TypeScript's type system is one of its most powerful features, and generics are at the heart of writing reusable, type-safe code. While basic generics are relatively straightforward, TypeScript offers a range of advanced generic techniques that can help solve complex typing problems. In this post, we'll explore some of these advanced concepts.

1. Conditional Types

Conditional types allow you to create types that depend on other types. They're defined using a structure similar to ternary operators in JavaScript.

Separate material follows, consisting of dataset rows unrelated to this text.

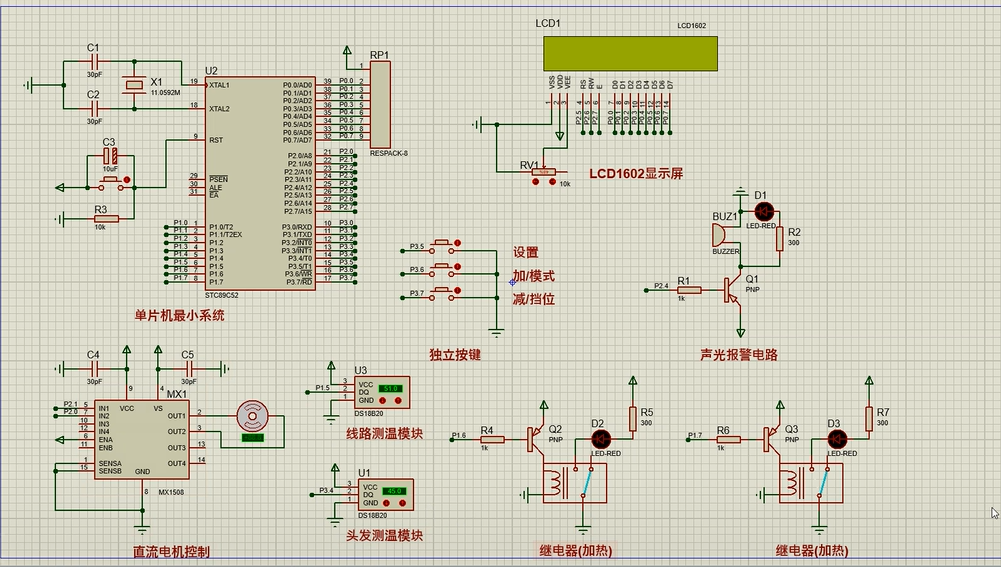This screenshot has width=1001, height=567.
Task: Select the D1 red LED
Action: [765, 211]
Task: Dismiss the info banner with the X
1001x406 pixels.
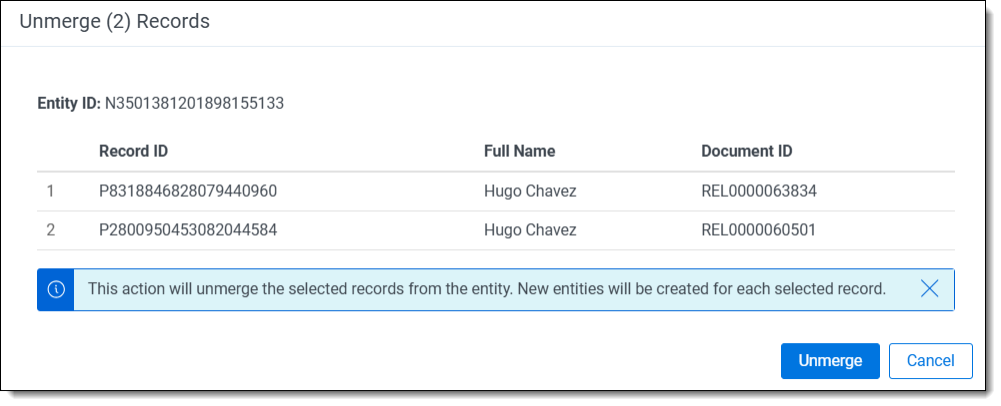Action: coord(929,289)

type IsArray<T> = T extends any[] ? true : false

type WithArray = IsArray<string[]> // true
type WithoutArray = IsArray<number> // false

Conditional types become particularly powerful when combined with infer:

type UnpackArray<T> = T extends Array<infer U> ? U : T

type Unpacked1 = UnpackArray<string[]> // string
type Unpacked2 = UnpackArray<number> // number

2. Mapped Types

Mapped types allow you to create new types based on old ones by transforming properties.

type Readonly<T> = {
  readonly [P in keyof T]: T[P]
}

interface Mutable {
  x: number
  y: string
}

type Immutable = Readonly<Mutable>
// Equivalent to: { readonly x: number; readonly y: string; }

You can also remove properties or change their optionality:

type Optional<T> = {
  [P in keyof T]?: T[P]
}

type Required<T> = {
  [P in keyof T]-?: T[P]
}

3. Template Literal Types

Template literal types allow you to manipulate string-based types:

type World = 'world'
type Greeting = `hello ${World}` // "hello world"

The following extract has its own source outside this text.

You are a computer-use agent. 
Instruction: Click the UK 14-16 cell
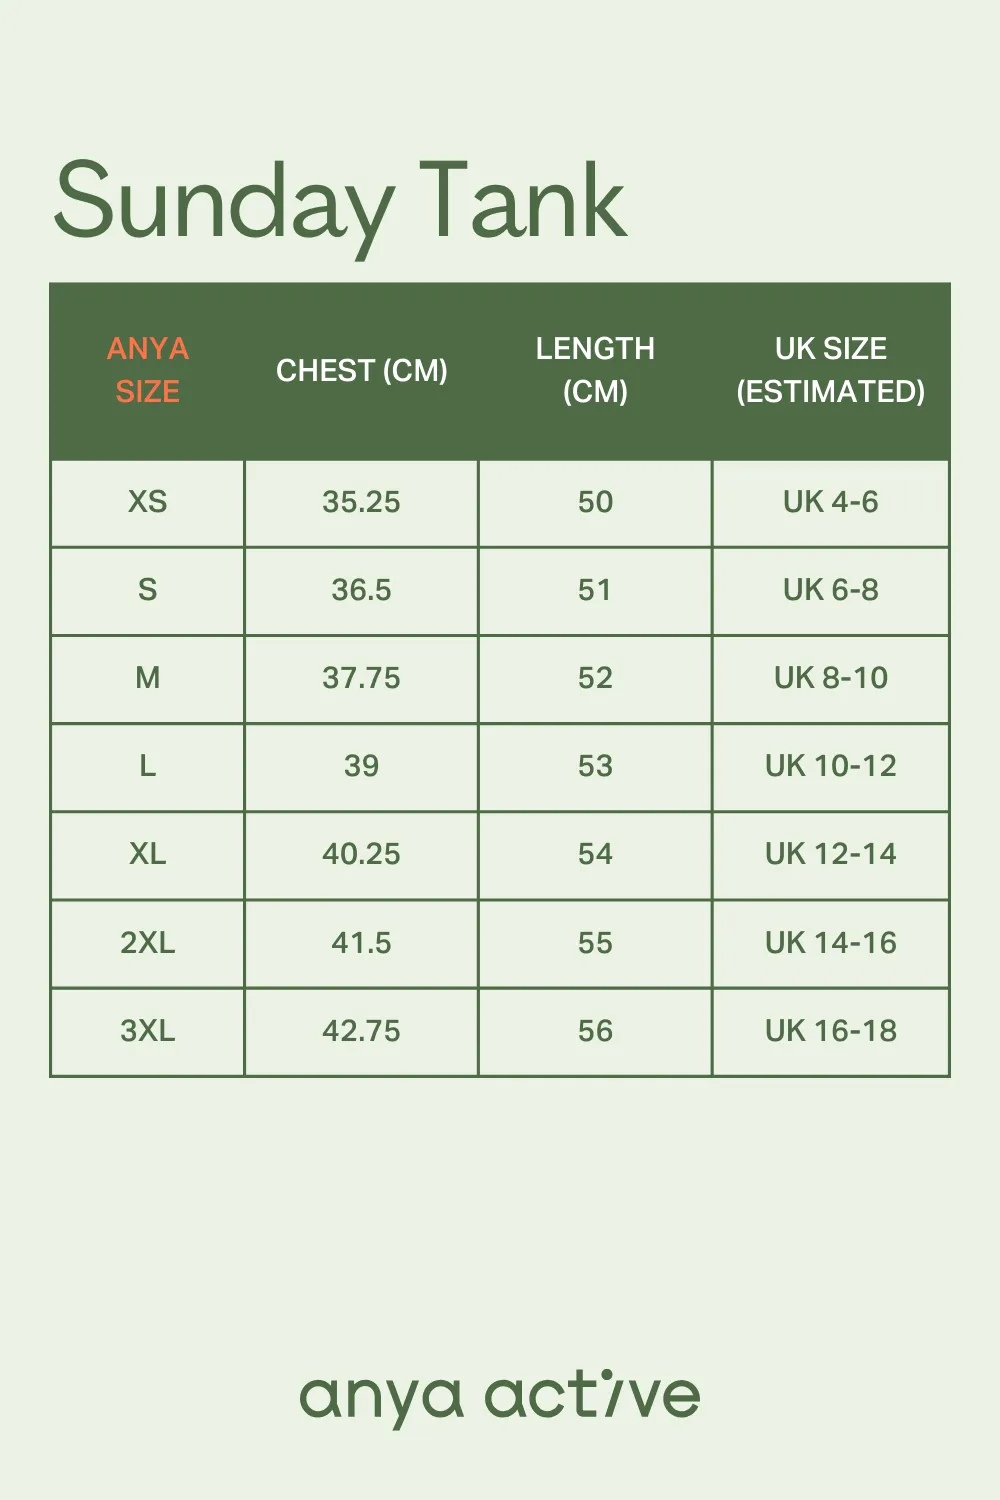coord(831,943)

type EmailLocaleIDs = 'welcome_email' | 'email_heading'
type FooterLocaleIDs = 'footer_title' | 'footer_sendoff'

type AllLocaleIDs = `${EmailLocaleIDs | FooterLocaleIDs}_id`
// "welcome_email_id" | "email_heading_id" | "footer_title_id" | "footer_sendoff_id"

4. Recursive Types

TypeScript allows you to create recursive type aliases, which can be useful for defining tree-like structures:

type TreeNode<T> = {
  value: T
  left?: TreeNode<T>
  right?: TreeNode<T>
}

let tree: TreeNode<number> = {
  value: 1,
  left: {
    value: 2,
    left: {
      value: 4,
    },
  },
  right: {
    value: 3,
  },
}

5. Higher-Order Types

You can create "higher-order types" that operate on other types, similar to how higher-order functions operate on other functions:

type ArrayType<T> = T[]
type StringArray = ArrayType<string> // string[]

type Func<T> = (arg: T) => T
type StringFunc = Func<string> // (arg: string) => string

6. Variadic Tuple Types

TypeScript 4.0 introduced variadic tuple types, allowing you to work with tuples of arbitrary length:

type Tail<T extends any[]> = T extends [any, ...infer U] ? U : never

type TailResult = Tail<[string, number, boolean]> // [number, boolean]

7. Key Remapping in Mapped Types

TypeScript 4.1 added the ability to remap keys in mapped types:

type Getters<T> = {
  [K in keyof T as `get${Capitalize<string & K>}`]: () => T[K]
}

interface Person {
  name: string
  age: number
}

type PersonGetters = Getters<Person>
// { getName: () => string; getAge: () => number; }

8. Generic Type Inference in Conditional Types

You can use the infer keyword to infer types within conditional types:

type ReturnType<T> = T extends (...args: any[]) => infer R ? R : any

function add(a: number, b: number): number {
  return a + b
}

type AddReturnType = ReturnType<typeof add> // number

9. Distributive Conditional Types

Conditional types are distributive over union types:

type ToArray<T> = T extends any ? T[] : never

type StrNumBool = string | number | boolean
type StrNumBoolArray = ToArray<StrNumBool> // string[] | number[] | boolean[]

10. Indexed Access Types

You can use indexed access types to look up a specific property on another type:

type Person = { age: number; name: string; alive: boolean }
type Age = Person['age'] // number

type I1 = Person['age' | 'name'] // string | number

type I2 = Person[keyof Person] // string | number | boolean

Conclusion

These advanced generic techniques in TypeScript provide powerful tools for creating flexible, reusable, and type-safe code. While they can be complex, mastering these concepts allows you to express intricate type relationships and create highly abstract, yet type-safe libraries and applications.

Remember, with great power comes great responsibility. While these techniques are powerful, they can also make your code harder to understand if overused. Always strive for a balance between type safety and code readability.

Happy TypeScripting!